Rubi menatap Rheni tajam, untung saja teh yang baru saja dia minum tidak tersebut ke wajah temannya itu.

Rubi menggelengkan kepalanya, tak menyangka temannya bisa berpikir sampai sejauh itu.

"Ngaco lo! Ya ngga lah, amit amit banget. Tuh, otak lo kali yang tumor!" cicit Rubi. "Gue gak sakit apa-apa, tadi mataharinya cuma lagi panas aja, gak kuat gue," jelas Rubi lagi.

Rheni hanya menyeringai melihat temannya itu.

"Cie-ciee, " ujar Rheni menggodanya.

Rubi menatap Rheni bingung, tak mengerti apa yang temannya itu ucapkan.

"Apaan, sih?" tanya Rubi penasaran

"Coba tebak tadi yang bawa lo ke UKS siapa?"

"Ya mana gue tau Rheni, gue kan gak sadar."

"Emang siapa yang bawa gue ke sini?" sambung Rubi.

"Tadi yang bawa lo ke sini Kak Raka!"

"Romantis banget ya ampun, duh gue jadi ngiri. Minggu depan gue mau pura-pura pingsan ah, siapa tau kan Kak Kevin bopong gue ke UKS."
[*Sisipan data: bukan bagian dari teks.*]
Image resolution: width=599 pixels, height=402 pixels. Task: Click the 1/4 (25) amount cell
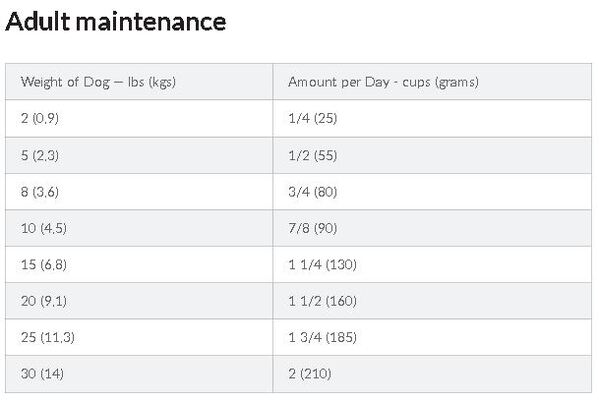coord(432,118)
Rubi menepuk nepuk pipi Rheni menyadarkan temannya itu.

"Halu lo!"

"Yeeeh! Biarin dong!"

"Eh tau gak, Bi? Tadi tuh lo jadi sorotan orang-orang satu sekolah, mereka liatin lo yang dibopong Kak Raka. Beruntung banget sih lo bisa digendong salah satu mostwanted boy di sekolah ini "

"Serius lo? Kak Raka yang bawa gue ke sini?"
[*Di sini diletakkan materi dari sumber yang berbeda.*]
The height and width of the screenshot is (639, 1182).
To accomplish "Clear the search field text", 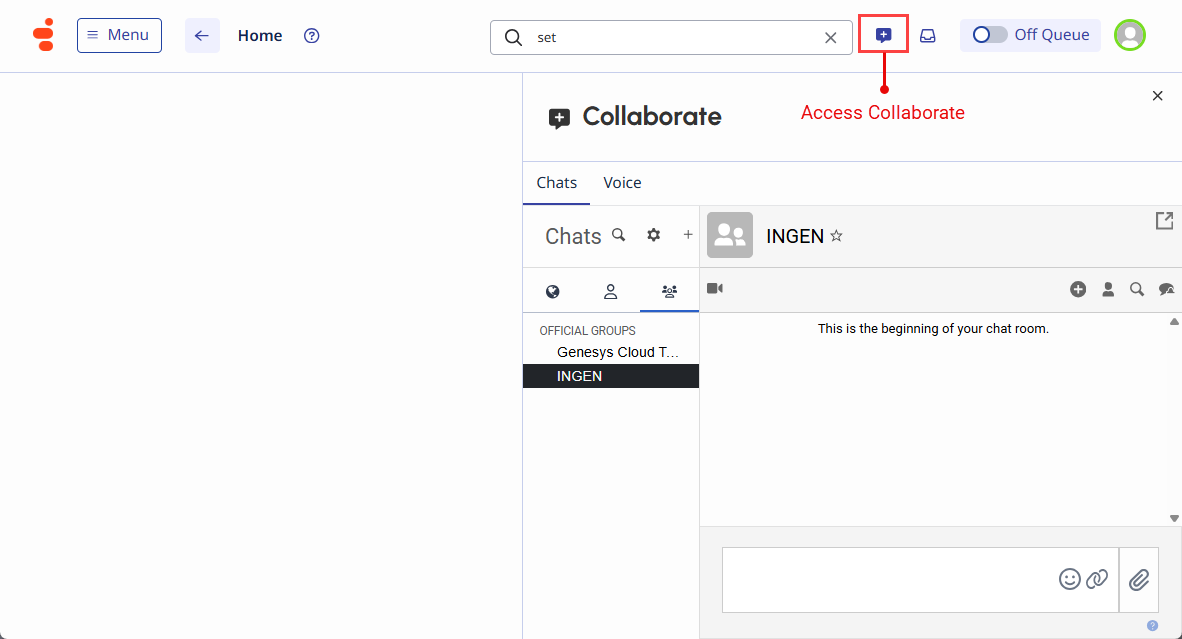I will [830, 38].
Rheni mengangguk antusias.

Rubi menepuk jidatnya, tak menyangka. "Mampus gue!"

"Kenapa sih, Bi?"

"Lo masih gak ngerti?"

"Abis ini gue pasti jadi bahan gosip satu sekolah, dan bisa-bisa gue kena teror fansnya Kak Raka."
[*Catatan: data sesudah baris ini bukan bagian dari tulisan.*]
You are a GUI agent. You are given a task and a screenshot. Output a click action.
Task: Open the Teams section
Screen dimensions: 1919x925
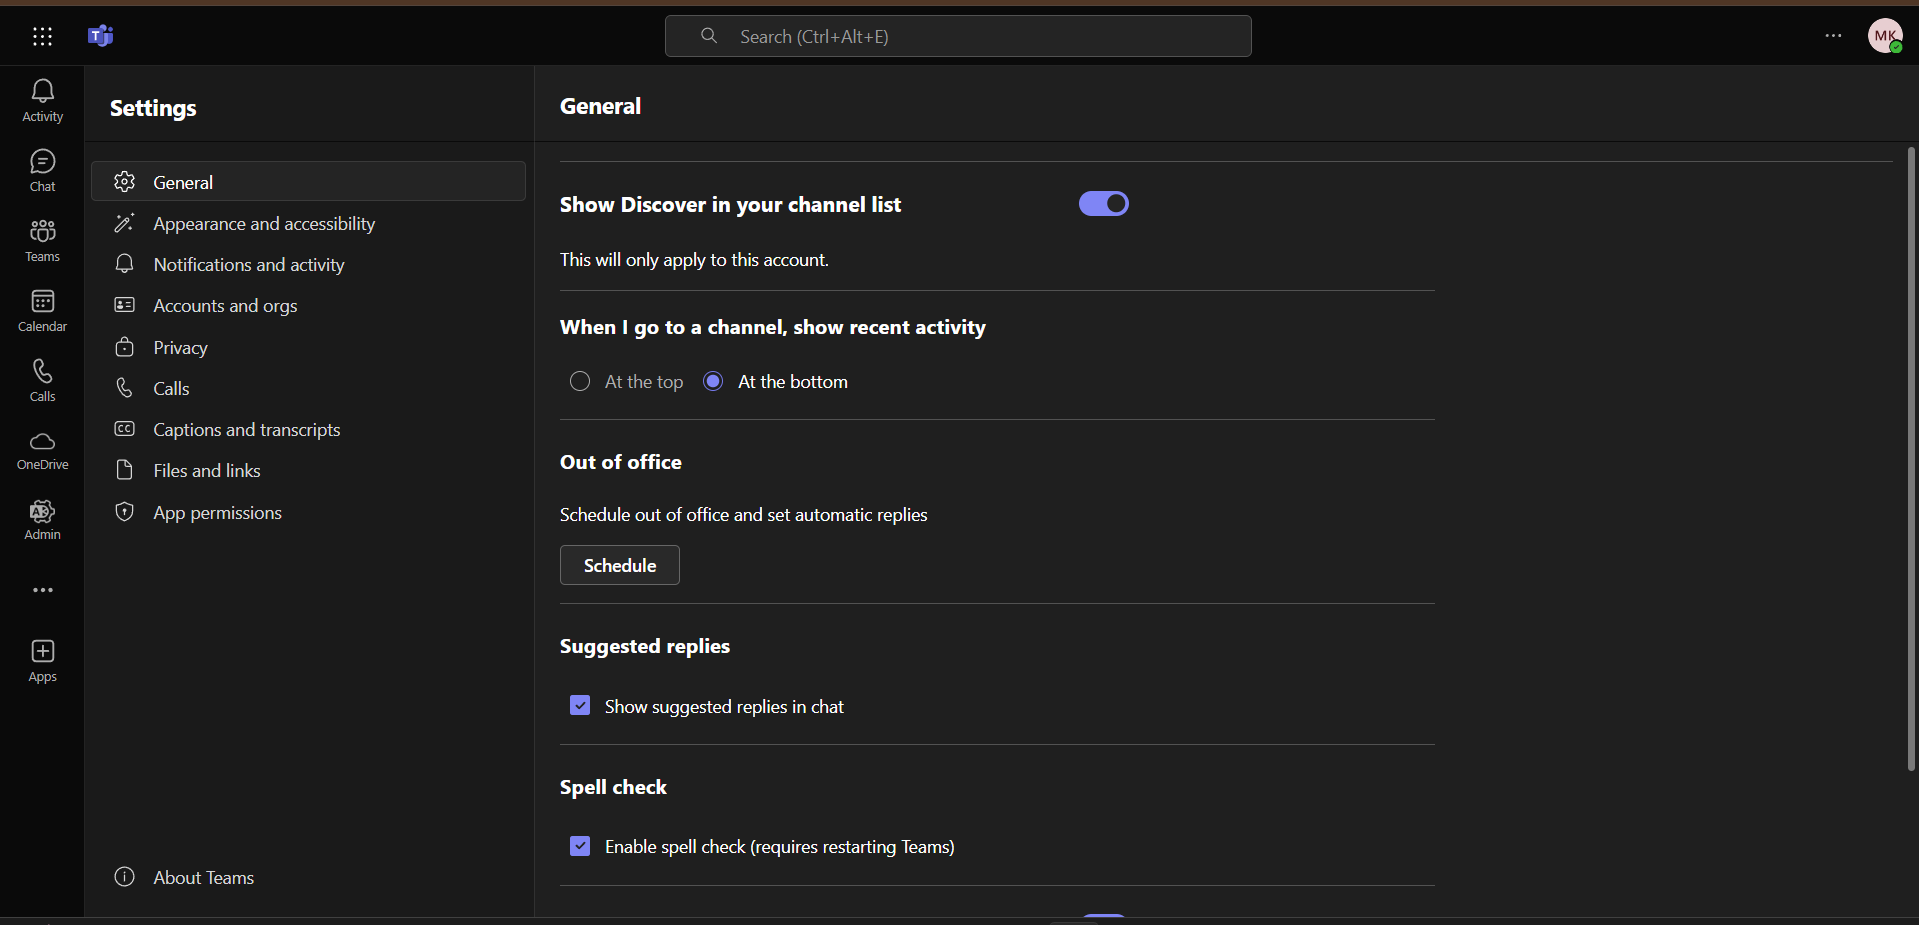point(41,240)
"Ya itu resiko dong. Tapi lo seneng kan bisa digendong Kak Raka?" Rheni mengangkat kedua alisnya, kembali menggoda Rubi.

"Iiih! Apaan sih lo!"

Ini serius kan? Gue gak mimpi kan? Ya ampun gue seneng banget bisa dibopong Kak Raka, batinnya.

Pipi Rubi tiba-tiba memerah, dan senyum senyum sendiri.

"Kenapa pipi lo? Lagi ngebayangin kejadian tadi nih pasti. Mulutnya bilang nggak, padahal hatinya bilang iya. Seneng banget kan? Iya kan?" selidik Rheni.

Kringggg....

Bel masuk pelajaran pertama berbunyi, memotong pembicaraan mereka berdua.

Rheni menepuk jidatnya keras. "Sialan! Udah bel, gue belum ngapalin apa-apa lagi."

Rheni terlihat kebingungan dan panik, sekarang pelajaran kimia, akan ada ujian test lisan tentang sistem periodik. Rheni belum mengahapalkan apa pun,Rheni harus segera ke kelas, tapi dia juga tidak tega jika harus meninggalkan Rubi sendirian di UKS.

"Lo mau masuk kelas sekarang? Atau lo mau istirahat dulu aja? nanti gue tinggal bilang ke Bu Devi kalo lo sakit."

"Gue udah nggak papa kok, yuk ke kelas." Rubi turun dari kasur kabinnya dibantu Rheni.

"Eh? Serius lo nggak mau di sini dulu?" tanya Rheni khawatir.

"Ngga. Udah ah, ayo," jawab Rubi tegas.

Rubi paling tidak suka dikasihani, dia tidak ingin terlihat lemah di depan orang-orang.

Sesampainya di kelas, Rheni buru-buru membuka buku. Tidak dengan Rubi, dia duduk santai, menunggu Bu Devi masuk kelas, Rubi sudah menghapalkannya semalaman, jadi dirasa sudah siap mengikuti ujian pagi ini.

"Siap-siap kena hukuman kalo gak bisa jawab pertanyaan Bu Devi," bisik Rubi di telinga Rheni, membuat tengkuk Rheni merinding mendengar perkataan Rubi barusan.